When you return the entries, keep every word and mark exactly as it is.
---------- Study material ----------
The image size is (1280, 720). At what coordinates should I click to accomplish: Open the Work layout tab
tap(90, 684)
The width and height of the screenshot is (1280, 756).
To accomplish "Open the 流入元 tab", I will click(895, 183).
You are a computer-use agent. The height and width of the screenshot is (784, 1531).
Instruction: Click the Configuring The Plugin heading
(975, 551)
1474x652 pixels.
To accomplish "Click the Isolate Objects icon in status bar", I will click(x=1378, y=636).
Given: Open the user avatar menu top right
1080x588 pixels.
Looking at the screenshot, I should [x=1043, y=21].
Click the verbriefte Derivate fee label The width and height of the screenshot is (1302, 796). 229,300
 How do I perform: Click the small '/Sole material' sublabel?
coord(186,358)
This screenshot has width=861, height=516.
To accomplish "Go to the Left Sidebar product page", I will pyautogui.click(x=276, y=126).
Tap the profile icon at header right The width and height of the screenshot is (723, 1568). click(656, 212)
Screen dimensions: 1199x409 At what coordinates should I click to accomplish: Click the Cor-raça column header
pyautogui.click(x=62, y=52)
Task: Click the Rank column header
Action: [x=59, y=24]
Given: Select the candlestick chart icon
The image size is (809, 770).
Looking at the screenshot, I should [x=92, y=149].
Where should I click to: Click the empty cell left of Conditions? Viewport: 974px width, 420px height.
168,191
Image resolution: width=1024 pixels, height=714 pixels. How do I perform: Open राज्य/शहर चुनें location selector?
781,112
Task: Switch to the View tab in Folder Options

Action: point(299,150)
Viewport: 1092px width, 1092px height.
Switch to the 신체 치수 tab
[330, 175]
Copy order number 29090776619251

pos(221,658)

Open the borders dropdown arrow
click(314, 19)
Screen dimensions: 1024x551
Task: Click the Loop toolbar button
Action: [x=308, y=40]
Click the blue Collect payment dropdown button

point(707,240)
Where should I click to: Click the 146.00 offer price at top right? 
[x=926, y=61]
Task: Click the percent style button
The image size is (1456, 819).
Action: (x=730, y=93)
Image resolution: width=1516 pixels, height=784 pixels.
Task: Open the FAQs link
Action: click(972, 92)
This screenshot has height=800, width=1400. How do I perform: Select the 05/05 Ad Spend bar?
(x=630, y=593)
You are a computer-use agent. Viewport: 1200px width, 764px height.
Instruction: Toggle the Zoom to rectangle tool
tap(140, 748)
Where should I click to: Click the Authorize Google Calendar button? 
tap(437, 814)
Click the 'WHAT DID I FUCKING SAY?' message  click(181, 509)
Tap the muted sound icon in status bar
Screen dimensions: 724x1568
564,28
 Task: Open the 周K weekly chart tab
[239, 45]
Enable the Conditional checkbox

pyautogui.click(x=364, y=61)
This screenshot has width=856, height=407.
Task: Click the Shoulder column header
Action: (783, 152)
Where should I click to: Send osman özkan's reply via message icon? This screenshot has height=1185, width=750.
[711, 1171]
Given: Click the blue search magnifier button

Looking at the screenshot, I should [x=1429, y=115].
----------
**Exercise solution**
The image size is (1280, 720). At what coordinates should I click to accomplish: Open the Work layout tab
tap(90, 684)
The width and height of the screenshot is (1280, 756).
To accomplish "Open the 流入元 tab", I will click(895, 183).
You are a computer-use agent. The height and width of the screenshot is (784, 1531).
Instruction: Click the Configuring The Plugin heading
(975, 551)
1474x652 pixels.
To accomplish "Click the Isolate Objects icon in status bar", I will click(x=1378, y=636).
Given: Open the user avatar menu top right
1080x588 pixels.
Looking at the screenshot, I should [x=1043, y=21].
Click the verbriefte Derivate fee label The width and height of the screenshot is (1302, 796). 229,300
 How do I perform: Click the small '/Sole material' sublabel?
coord(186,358)
This screenshot has width=861, height=516.
To accomplish "Go to the Left Sidebar product page", I will pyautogui.click(x=276, y=126).
Tap the profile icon at header right The width and height of the screenshot is (723, 1568). click(656, 212)
Screen dimensions: 1199x409 At what coordinates should I click to accomplish: Click the Cor-raça column header
pyautogui.click(x=62, y=52)
Task: Click the Rank column header
Action: [x=59, y=24]
Given: Select the candlestick chart icon
The image size is (809, 770).
Looking at the screenshot, I should [x=92, y=149].
Where should I click to: Click the empty cell left of Conditions? Viewport: 974px width, 420px height.
168,191
Image resolution: width=1024 pixels, height=714 pixels. How do I perform: Open राज्य/शहर चुनें location selector?
781,112
Task: Switch to the View tab in Folder Options

Action: point(299,150)
Viewport: 1092px width, 1092px height.
Switch to the 신체 치수 tab
[330, 175]
Copy order number 29090776619251

pos(221,658)

Open the borders dropdown arrow
click(314, 19)
Screen dimensions: 1024x551
Task: Click the Loop toolbar button
Action: [x=308, y=40]
Click the blue Collect payment dropdown button

point(707,240)
Where should I click to: Click the 146.00 offer price at top right? 
[x=926, y=61]
Task: Click the percent style button
The image size is (1456, 819).
Action: (x=730, y=93)
Image resolution: width=1516 pixels, height=784 pixels.
Task: Open the FAQs link
Action: click(972, 92)
This screenshot has height=800, width=1400. How do I perform: Select the 05/05 Ad Spend bar?
(x=630, y=593)
You are a computer-use agent. Viewport: 1200px width, 764px height.
Instruction: Toggle the Zoom to rectangle tool
tap(140, 748)
Where should I click to: Click the Authorize Google Calendar button? 
tap(437, 814)
Click the 'WHAT DID I FUCKING SAY?' message  click(181, 509)
Tap the muted sound icon in status bar
Screen dimensions: 724x1568
564,28
 Task: Open the 周K weekly chart tab
[239, 45]
Enable the Conditional checkbox

pyautogui.click(x=364, y=61)
This screenshot has width=856, height=407.
Task: Click the Shoulder column header
Action: (783, 152)
Where should I click to: Send osman özkan's reply via message icon? This screenshot has height=1185, width=750.
[711, 1171]
Given: Click the blue search magnifier button

Looking at the screenshot, I should [x=1429, y=115].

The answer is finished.